= Larry Nichols =

American political commentator (1950–2020)

Larry Raymond Nichols (July 29, 1950 – September 27, 2020) was an American political commentator known for his accusations against Bill Clinton. He was one of the creators of the 1994 film The Clinton Chronicles.

== Early life ==
Nichols grew up in Conway, Arkansas, where he was a star high school football player. He then made a living writing advertising jingles and also played as a guitarist in local rock bands.

== Career ==

=== Arkansas Development Finance Authority ===
Nichols was hired by Governor of Arkansas Bill Clinton in 1988 as marketing director for the Arkansas Development Finance Authority. In 1988, the Associated Press reported he placed 642 long-distance calls at state expense on behalf of the Contras in Nicaragua, either to Nicaragua or to U.S. politicians backing them. At first, Nichols claimed the calls were related to the finance authority. However, when that story did not hold up, Clinton fired him.
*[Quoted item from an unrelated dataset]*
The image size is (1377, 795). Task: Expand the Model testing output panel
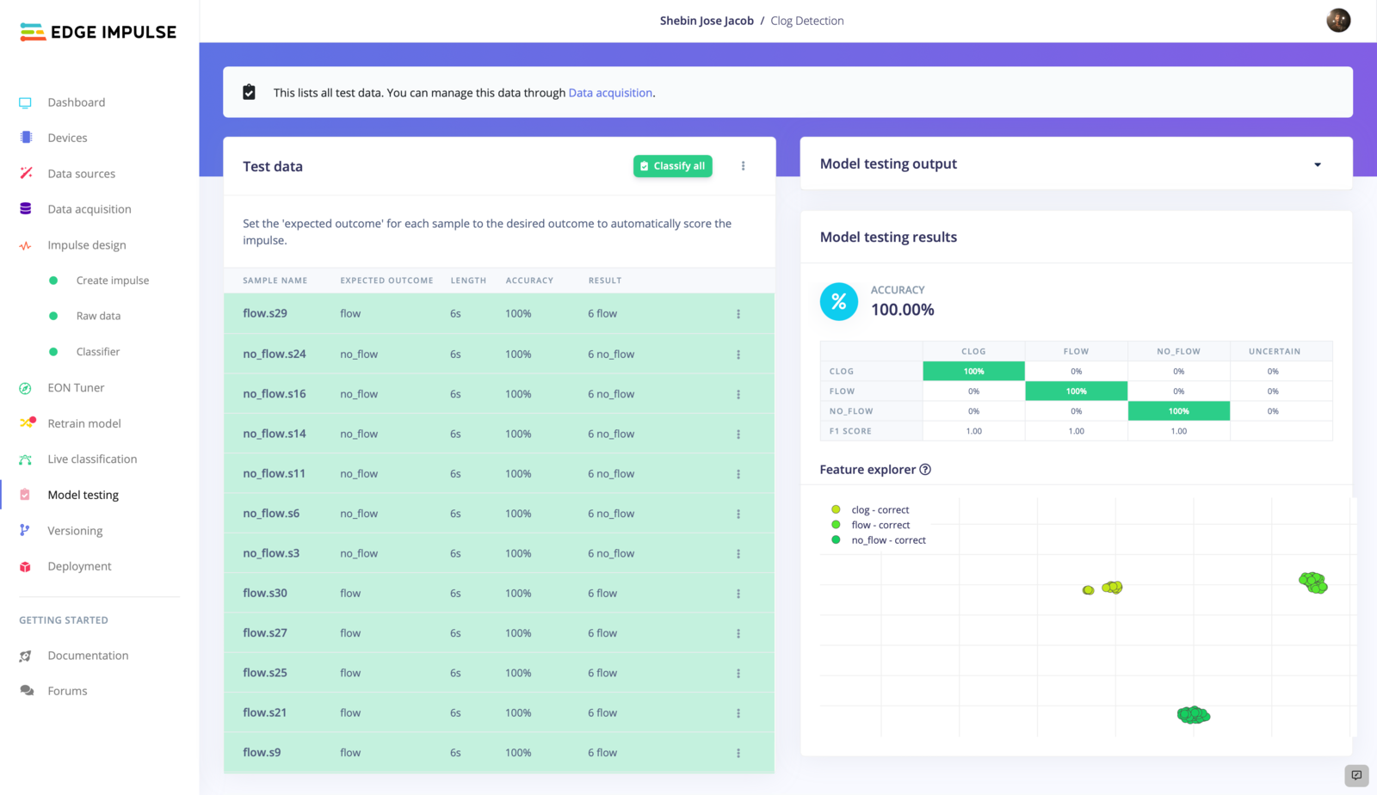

=== Lawsuit against Clinton ===
Nichols filed a lawsuit against Clinton for improper dismissal. As part of this, during Clinton's 1990 gubernatorial reelection campaign, Nichols claimed the governor was using state funds to conduct affairs with five different women.

His charges did not get much attention at the time, but when Clinton and his wife, Hillary Clinton, achieved national prominence with the Bill Clinton presidential campaign, 1992, Nichols came to the forefront of those proclaiming knowledge of local Clinton misdeeds. A January 23, 1992, article in Star Magazine about him named five women, including beauty contest winners Elizabeth Gracen and Lencola Sullivan, and Arkansas state employee Gennifer Flowers. Flowers alleged a prolonged affair with Bill Clinton and played tapes of telephone conversations she had with him, leading to an early crisis in the Clinton campaign, and an appearance on January 26 on 60 Minutes with Steve Kroft.

The night before, January 25, 1992, Nichols announced he was dropping his lawsuit against Clinton. He said, "It is time to call the fight I have with Bill Clinton over. ... I set out to destroy him for what I believed happened to me."

=== Media figure ===
Throughout Clinton's presidency, Nichols was a frequent guest on conservative talk radio and promulgated various conspiracy theories about Clinton. These included tales about alleged goings on at Mena Airport in western Arkansas. The New York Times characterized Nichols as one of the "Clinton crazies". In a 1997 interview, Nichols said, "They may just kill me. You'll read one day that I got drunk and ran into a moving bridge. Or Larry Nichols got depressed over everything and blew his head off."

In 2013 Nichols claimed a career as a hit-man, stating on The Pete Santilli Show that he had murdered people, on command, for the Clintons. But he said in 2015 that he had been taking painkillers when he made the 2013 remark and he did not mean it.

Nichols again received media attention in context of the Hillary Clinton 2016 presidential campaign. In early 2015, Nichols said that despite not liking Hillary Clinton, he might support her candidacy because he believed she was tough enough to combat Islamic terrorism.